Memorial Barrientos-Copa Cuba

Al ritmo de los grandes

Harold Iglesias

En el deporte, al igual que en la vida, la casta o el pedigrí cuentan a la hora de imponerse en certámenes competitivos, y ajustado a esa filosofía se comportó el Memorial Barrientos-Copa Cuba de Atletismo, acogido por el Estadio Panamericano.

Tal y como previeron muchos la rivalidad entre el bronceado mundial de triple salto en superficie cubierta, Arnie David Girat, y su coequipero Alexis Copello captaron la atención de todos. El primero se impuso al clavar los pinchos en 17,31 metros, cinco centímetros por debajo de su estirón de Doha, Qatar, mientras Copello le exigía al máximo con sus 17,28.

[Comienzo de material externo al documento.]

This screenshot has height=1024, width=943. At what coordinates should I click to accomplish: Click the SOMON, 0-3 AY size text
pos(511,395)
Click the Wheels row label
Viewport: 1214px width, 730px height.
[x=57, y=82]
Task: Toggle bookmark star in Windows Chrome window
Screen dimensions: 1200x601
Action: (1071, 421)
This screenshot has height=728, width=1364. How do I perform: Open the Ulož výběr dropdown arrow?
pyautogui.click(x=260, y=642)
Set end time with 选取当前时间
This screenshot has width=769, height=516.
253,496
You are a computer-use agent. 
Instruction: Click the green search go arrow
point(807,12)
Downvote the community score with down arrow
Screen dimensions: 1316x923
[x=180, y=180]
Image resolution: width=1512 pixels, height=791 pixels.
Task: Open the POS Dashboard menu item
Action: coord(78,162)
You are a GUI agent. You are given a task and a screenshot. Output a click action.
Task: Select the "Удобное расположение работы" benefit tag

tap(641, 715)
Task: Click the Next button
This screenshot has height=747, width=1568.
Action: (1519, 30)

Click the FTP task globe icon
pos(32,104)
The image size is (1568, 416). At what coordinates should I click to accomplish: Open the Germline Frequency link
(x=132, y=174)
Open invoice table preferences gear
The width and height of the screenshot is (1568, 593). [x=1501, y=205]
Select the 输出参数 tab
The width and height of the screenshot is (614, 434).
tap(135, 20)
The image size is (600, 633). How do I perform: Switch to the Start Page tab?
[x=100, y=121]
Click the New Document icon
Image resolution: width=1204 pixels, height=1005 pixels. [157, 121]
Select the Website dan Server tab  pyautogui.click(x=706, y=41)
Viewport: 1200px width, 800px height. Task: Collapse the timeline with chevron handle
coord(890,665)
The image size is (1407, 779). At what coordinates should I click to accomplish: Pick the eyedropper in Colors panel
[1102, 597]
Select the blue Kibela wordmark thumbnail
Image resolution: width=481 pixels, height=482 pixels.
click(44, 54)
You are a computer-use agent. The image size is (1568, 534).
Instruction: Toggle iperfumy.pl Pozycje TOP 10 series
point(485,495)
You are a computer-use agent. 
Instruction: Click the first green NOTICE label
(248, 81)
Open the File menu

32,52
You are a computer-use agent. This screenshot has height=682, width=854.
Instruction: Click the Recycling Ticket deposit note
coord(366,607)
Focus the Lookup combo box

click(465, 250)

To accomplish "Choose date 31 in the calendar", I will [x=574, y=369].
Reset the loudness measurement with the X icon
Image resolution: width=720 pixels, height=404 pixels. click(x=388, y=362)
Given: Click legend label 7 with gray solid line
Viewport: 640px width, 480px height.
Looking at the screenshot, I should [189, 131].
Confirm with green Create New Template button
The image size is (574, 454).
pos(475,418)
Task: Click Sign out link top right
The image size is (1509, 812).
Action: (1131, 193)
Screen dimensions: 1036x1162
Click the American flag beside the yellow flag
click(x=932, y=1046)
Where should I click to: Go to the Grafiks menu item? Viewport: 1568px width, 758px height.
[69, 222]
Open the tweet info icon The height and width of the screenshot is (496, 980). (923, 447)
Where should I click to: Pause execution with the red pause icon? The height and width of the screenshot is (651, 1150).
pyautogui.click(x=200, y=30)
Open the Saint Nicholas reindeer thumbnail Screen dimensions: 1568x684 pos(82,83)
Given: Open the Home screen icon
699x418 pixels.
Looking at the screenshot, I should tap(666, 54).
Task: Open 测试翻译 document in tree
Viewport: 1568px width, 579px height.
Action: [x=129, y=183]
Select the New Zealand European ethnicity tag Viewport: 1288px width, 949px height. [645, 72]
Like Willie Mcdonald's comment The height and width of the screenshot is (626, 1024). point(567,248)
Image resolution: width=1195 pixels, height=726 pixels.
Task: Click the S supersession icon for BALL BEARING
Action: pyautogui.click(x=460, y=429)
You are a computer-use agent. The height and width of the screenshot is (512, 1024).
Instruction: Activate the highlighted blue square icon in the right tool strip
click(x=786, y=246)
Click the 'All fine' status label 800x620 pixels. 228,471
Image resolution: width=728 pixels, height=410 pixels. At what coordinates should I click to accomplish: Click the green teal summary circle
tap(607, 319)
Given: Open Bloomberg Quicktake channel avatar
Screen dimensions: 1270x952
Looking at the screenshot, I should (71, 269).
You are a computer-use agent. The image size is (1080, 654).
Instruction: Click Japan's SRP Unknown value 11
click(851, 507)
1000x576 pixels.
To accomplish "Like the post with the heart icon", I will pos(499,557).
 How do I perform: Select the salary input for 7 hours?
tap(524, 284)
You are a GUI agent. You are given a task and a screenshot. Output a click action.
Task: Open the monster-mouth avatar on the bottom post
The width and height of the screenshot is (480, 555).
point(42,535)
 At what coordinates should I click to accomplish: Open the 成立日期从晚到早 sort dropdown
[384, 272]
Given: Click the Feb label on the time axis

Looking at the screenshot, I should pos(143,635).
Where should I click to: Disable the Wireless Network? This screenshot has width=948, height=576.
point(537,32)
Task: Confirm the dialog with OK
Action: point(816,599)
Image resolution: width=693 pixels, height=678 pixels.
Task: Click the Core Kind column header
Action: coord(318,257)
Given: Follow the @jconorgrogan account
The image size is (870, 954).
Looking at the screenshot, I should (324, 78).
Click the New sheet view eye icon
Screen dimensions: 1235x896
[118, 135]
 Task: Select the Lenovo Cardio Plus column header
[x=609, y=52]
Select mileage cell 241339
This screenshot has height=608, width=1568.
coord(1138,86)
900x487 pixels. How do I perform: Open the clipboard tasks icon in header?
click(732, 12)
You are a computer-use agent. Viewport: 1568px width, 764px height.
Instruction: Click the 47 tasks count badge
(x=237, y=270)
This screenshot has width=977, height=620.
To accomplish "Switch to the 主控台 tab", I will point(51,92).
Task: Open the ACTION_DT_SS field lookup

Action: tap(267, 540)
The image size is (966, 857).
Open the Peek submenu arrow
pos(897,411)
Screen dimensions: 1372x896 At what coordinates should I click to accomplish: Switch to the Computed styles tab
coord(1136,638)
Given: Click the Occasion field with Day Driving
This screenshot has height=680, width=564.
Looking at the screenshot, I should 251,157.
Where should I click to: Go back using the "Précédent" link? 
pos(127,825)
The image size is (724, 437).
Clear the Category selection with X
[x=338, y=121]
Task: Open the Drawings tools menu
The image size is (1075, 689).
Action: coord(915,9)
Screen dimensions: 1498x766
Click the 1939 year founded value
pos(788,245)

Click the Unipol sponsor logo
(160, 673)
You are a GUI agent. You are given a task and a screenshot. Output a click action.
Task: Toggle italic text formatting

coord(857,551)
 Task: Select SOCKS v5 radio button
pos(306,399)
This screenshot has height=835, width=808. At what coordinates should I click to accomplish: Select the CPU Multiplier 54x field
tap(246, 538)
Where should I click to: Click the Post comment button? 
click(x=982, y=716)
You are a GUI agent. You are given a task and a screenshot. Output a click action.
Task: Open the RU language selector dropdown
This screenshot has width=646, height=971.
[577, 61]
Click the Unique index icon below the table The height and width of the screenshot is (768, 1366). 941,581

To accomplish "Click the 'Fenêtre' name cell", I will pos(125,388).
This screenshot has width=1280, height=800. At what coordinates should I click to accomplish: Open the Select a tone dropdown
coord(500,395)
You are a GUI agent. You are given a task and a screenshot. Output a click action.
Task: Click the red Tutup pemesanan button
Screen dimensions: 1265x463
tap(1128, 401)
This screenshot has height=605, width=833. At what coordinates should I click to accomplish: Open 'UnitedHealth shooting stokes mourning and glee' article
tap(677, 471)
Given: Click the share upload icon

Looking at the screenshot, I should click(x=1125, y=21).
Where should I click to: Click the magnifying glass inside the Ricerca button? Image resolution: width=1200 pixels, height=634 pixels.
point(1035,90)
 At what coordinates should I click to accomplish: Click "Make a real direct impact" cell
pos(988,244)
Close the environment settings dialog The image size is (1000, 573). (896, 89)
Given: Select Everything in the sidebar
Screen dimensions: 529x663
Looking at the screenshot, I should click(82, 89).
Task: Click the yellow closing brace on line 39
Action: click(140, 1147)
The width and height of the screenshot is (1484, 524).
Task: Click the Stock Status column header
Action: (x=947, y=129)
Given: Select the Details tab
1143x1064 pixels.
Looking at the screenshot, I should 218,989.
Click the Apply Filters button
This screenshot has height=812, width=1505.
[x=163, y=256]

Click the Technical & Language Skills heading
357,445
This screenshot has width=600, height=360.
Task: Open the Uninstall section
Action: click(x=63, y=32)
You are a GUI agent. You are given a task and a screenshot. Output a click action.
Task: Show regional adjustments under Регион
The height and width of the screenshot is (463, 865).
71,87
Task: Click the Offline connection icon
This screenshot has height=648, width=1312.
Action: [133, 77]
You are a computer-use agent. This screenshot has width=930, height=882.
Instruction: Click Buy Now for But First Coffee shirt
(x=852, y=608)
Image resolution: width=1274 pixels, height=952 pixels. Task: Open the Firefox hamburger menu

La adrenalina también se apoderó de la final de 800 metros en uno y otro sexos. La juvenil Rose Mary Almanza (2:04.8) se tornó inalcanzable para Indira Terrero (2:05.5). En cambio, el finalista olímpico Yeirmar López remató a Andy González y detuvo los relojes en 1:45.7 por 1:46.00 de su rival.

Registros de calibre se dieron en el disco femenino y la jabalina masculina donde Yarelis Barrios y Guillermo Martínez, ambos subtitulares del orbe, demostraron su supremacía con disparos respectivos de 65,60 y 81,20.

Ante la ausencia de Leonel Suárez, principal exponente del patio en el decatlón, su escolta Yordanis García quebró su tope para el evento con 8 475 puntos, superior al anterior registro en su poder que era de 8 013.

Otra nota destacada la dio la novel Dailenis Alcántara en el triple femenino, al adueñarse del oro con marca personal de 14,55 en una lid que hubiera tenido mucha mayor rivalidad de haber tomado concurso la estelar Yargelis Savigne y su compatriota Mabel Gay.

Algo similar le sucedió a las vallas cortas, pues ni Dayron Robles ni Anay Tejeda largaron y en su lugar se coronaron Ignacio Morales y Belkis Milanés, con idénticos 13,2.

Grata la noticia del título del reaparecido Víctor Moya en la altura, a pesar de una marca discreta (2,15), con tan solo cinco pasos en la carrera de impulso.

Otras pinceladas agradables las aportaron William Collazo, 46,00 en la vuelta al óvalo y Omar Cisneros con 49,7 en la propia distancia, pero con obstáculos.

La lid cerró con primados en la marcha a 20 kilómetros: Yubraile Hernández (1:29:21) entre los hombres, imitado por Yanelis Conte (1:35:38).

Más allá de los resultados cabría preguntarse si la principal competición del campo y pista nacional no pudo haberse planificado mejor, ¿por qué a solo una semana de concluida la cita universal techada? ¿Acaso no constituye un medidor para nuestros equipos elites de cara a futuros eventos internacionales? Cabe entonces revisarse en función de preservar al deporte rey como una de las principales disciplinas antillanas extrafronteras.